**Your objective:** Calculate how many lines of the data hold "agent". The answer consists of that number only.

**Data provided:**
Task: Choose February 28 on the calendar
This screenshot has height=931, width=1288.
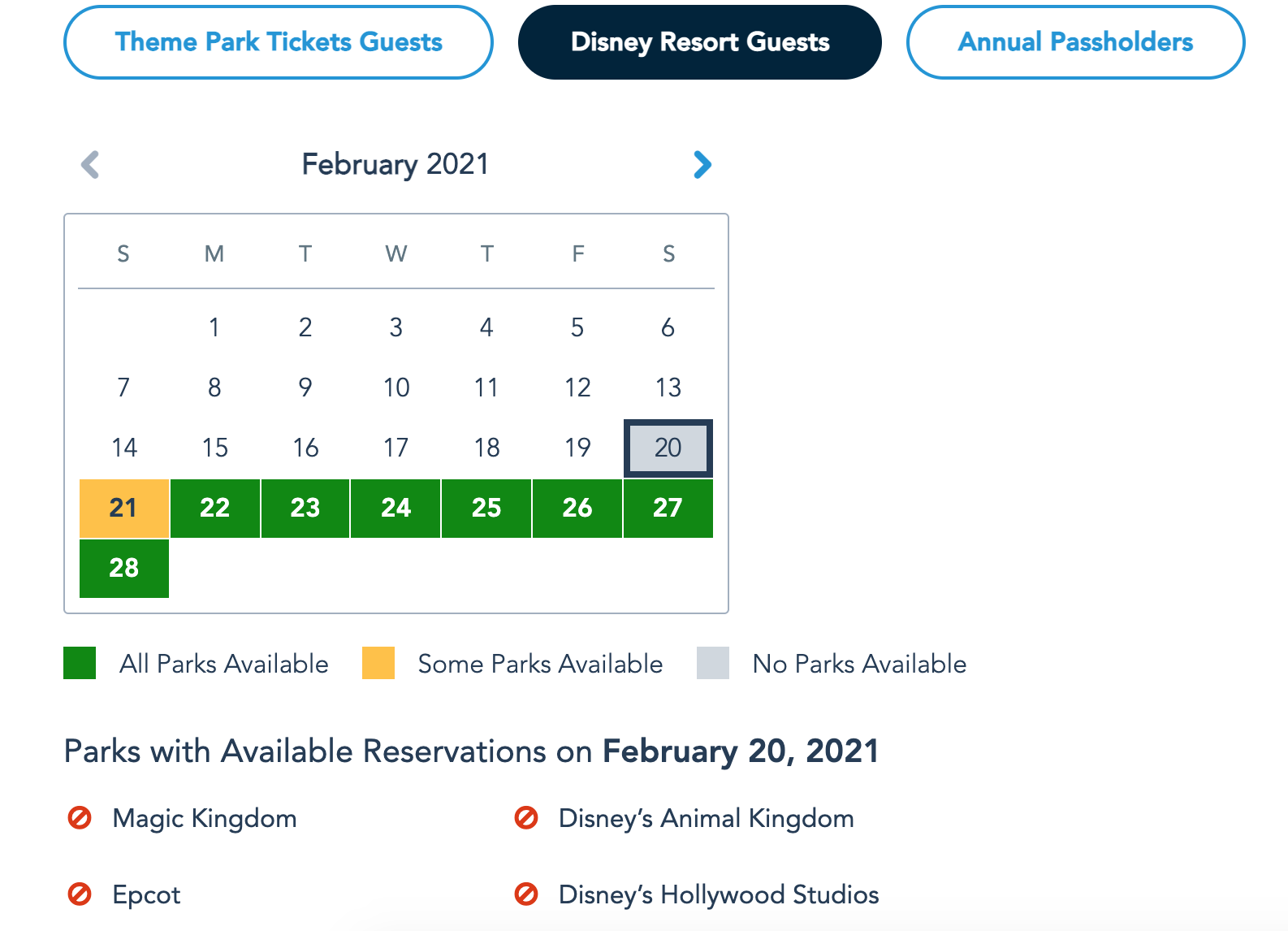Action: [x=123, y=568]
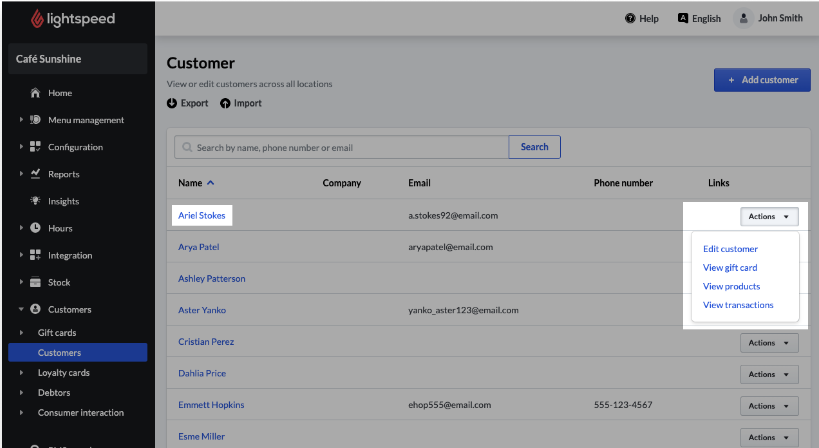Click the English language icon

[x=683, y=18]
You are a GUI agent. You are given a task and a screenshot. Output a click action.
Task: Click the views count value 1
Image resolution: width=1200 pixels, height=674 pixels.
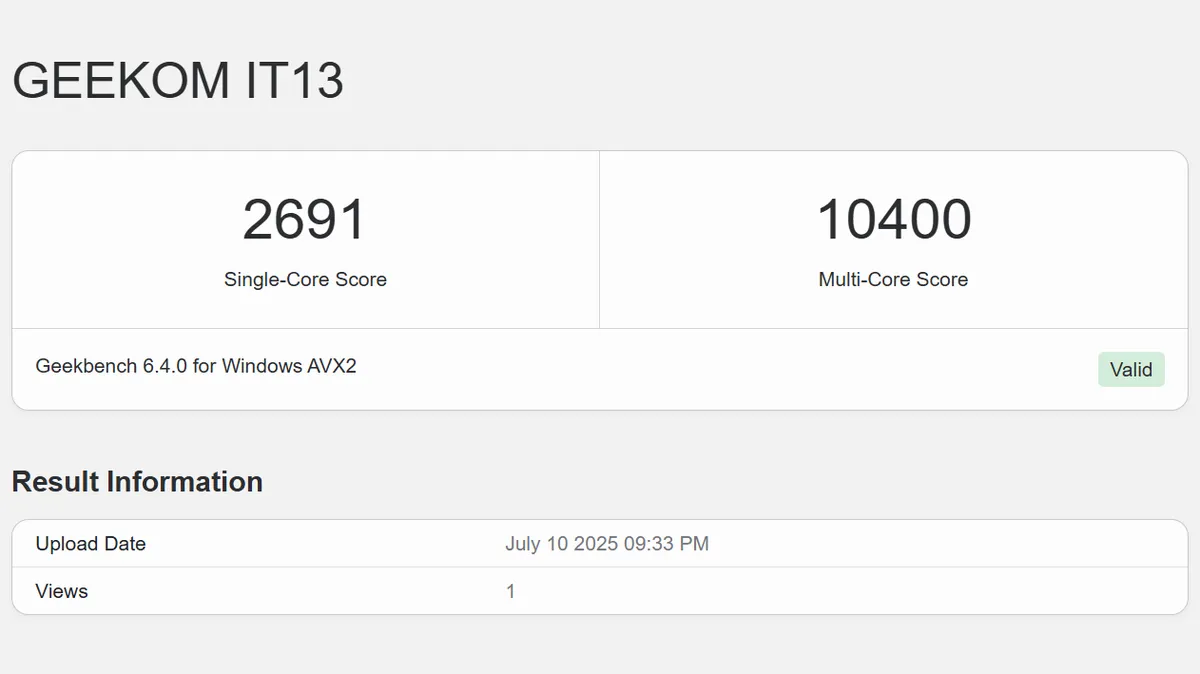tap(511, 591)
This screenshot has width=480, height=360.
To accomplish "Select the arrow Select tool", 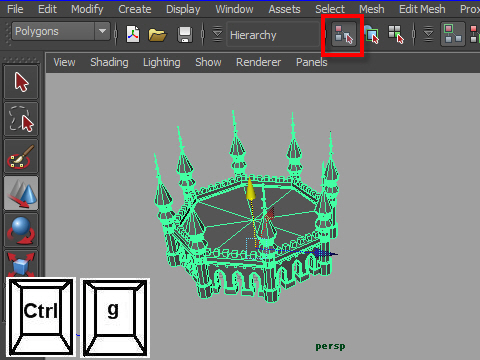I will 21,82.
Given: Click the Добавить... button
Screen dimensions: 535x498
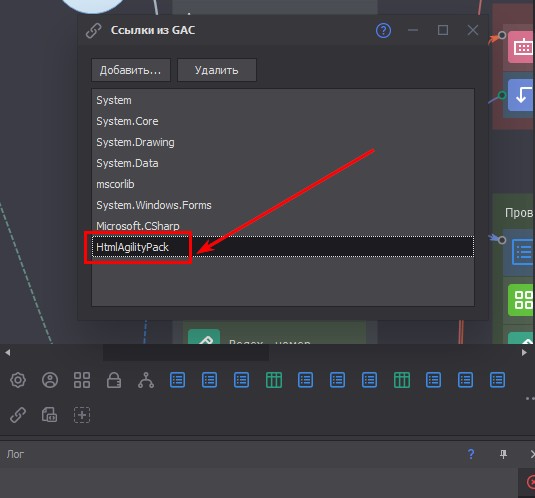Looking at the screenshot, I should 131,70.
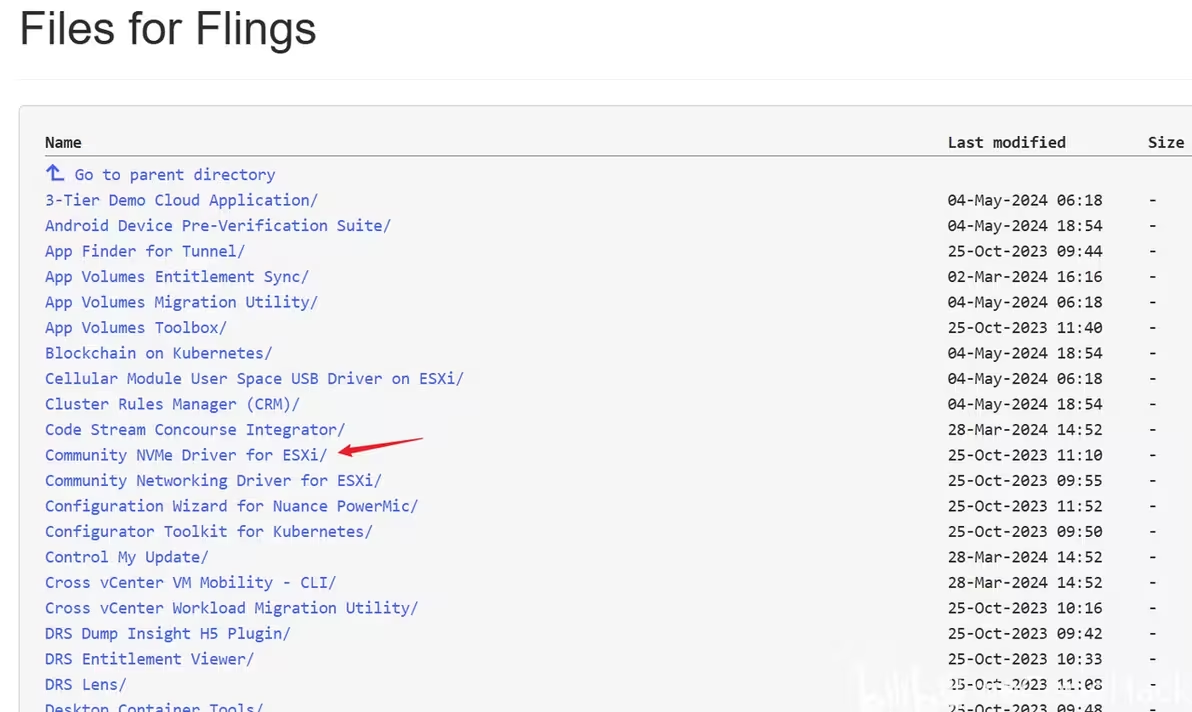Open Control My Update folder

[126, 557]
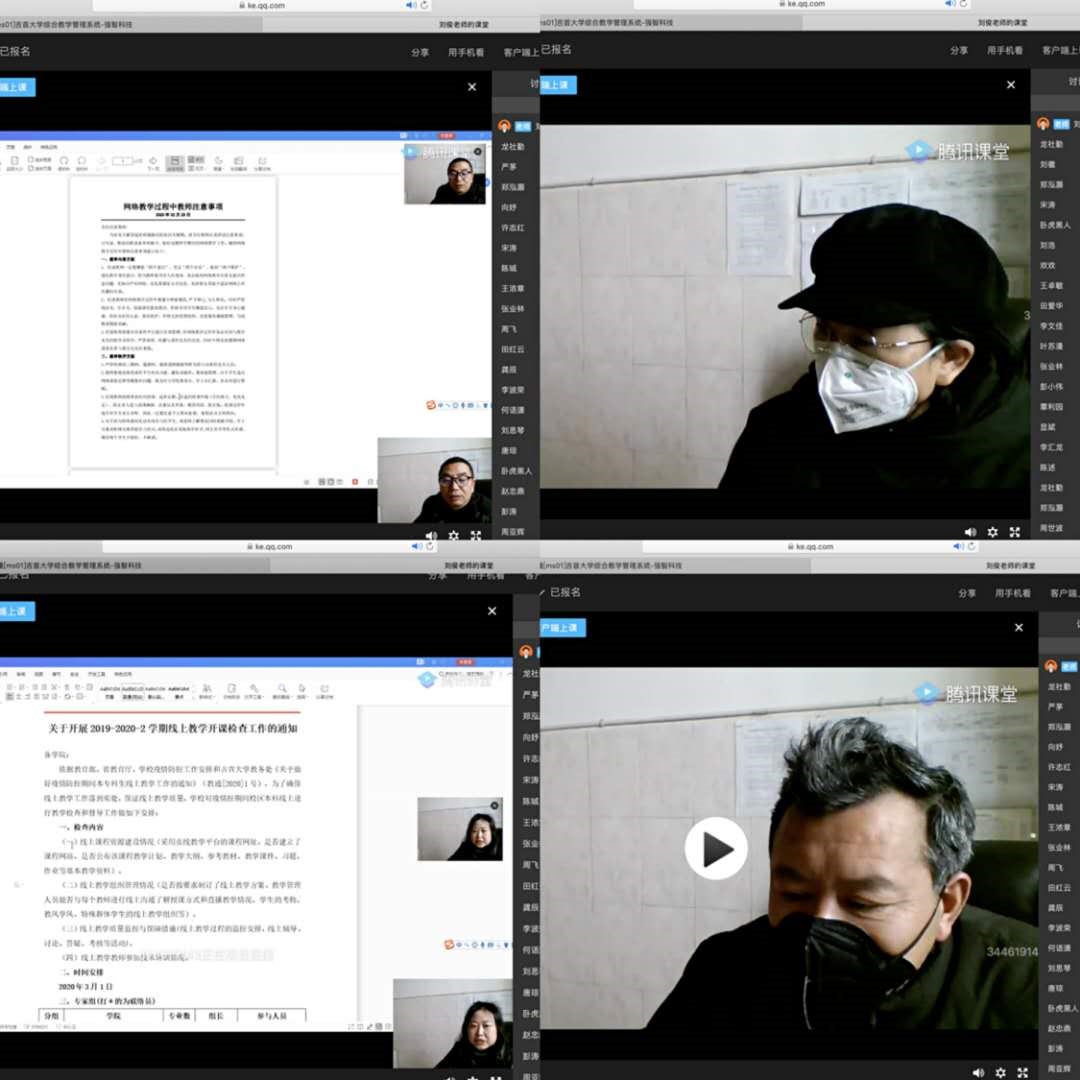Select 分享 in bottom-right panel header
This screenshot has width=1080, height=1080.
tap(967, 593)
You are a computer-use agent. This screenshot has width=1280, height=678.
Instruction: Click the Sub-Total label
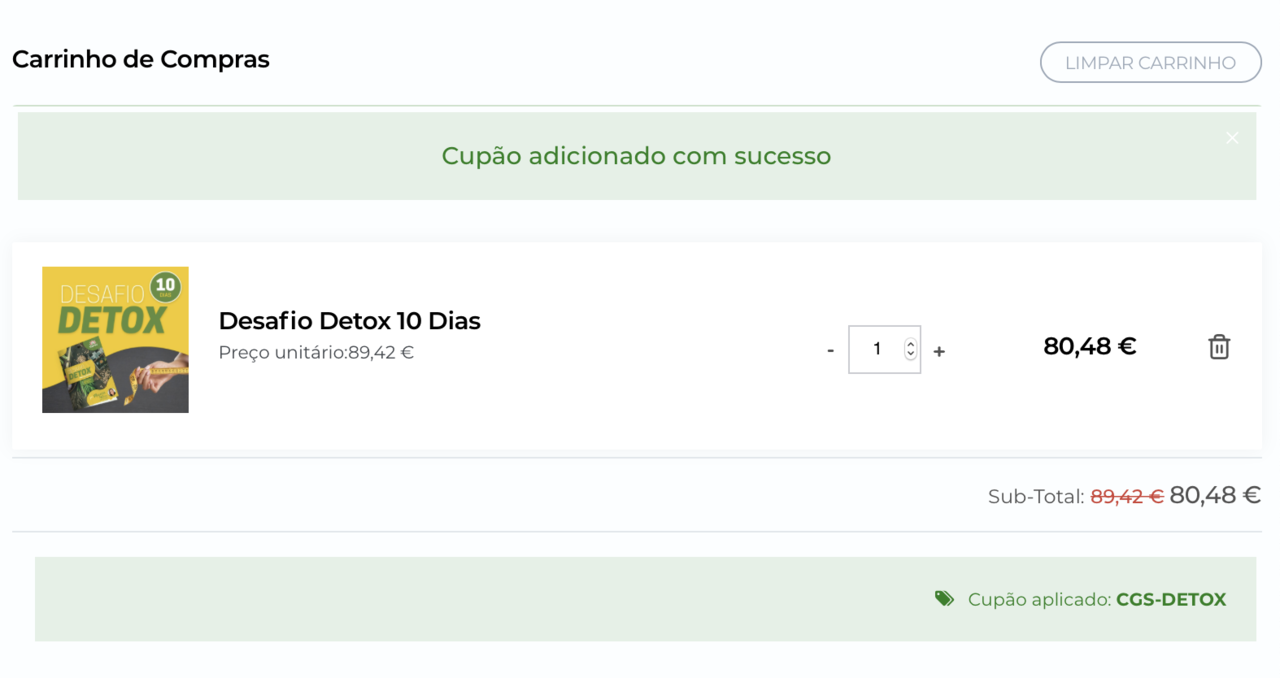(1038, 496)
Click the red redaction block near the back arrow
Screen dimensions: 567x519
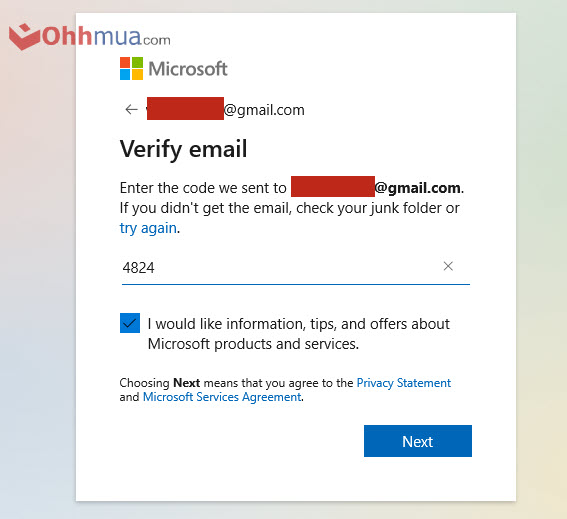[x=185, y=108]
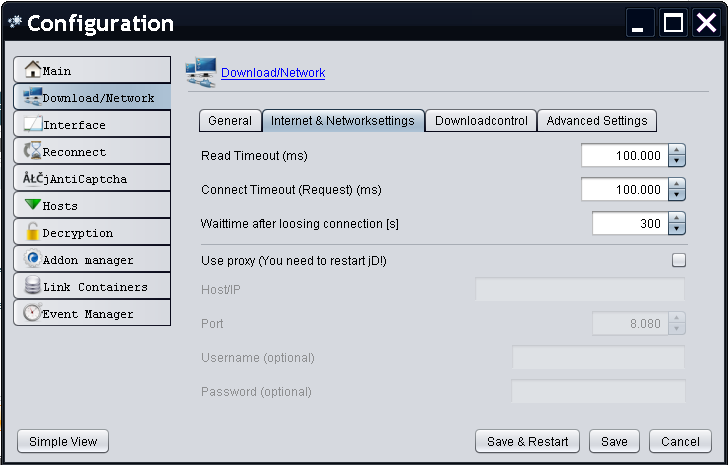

**Finished exercise:** 2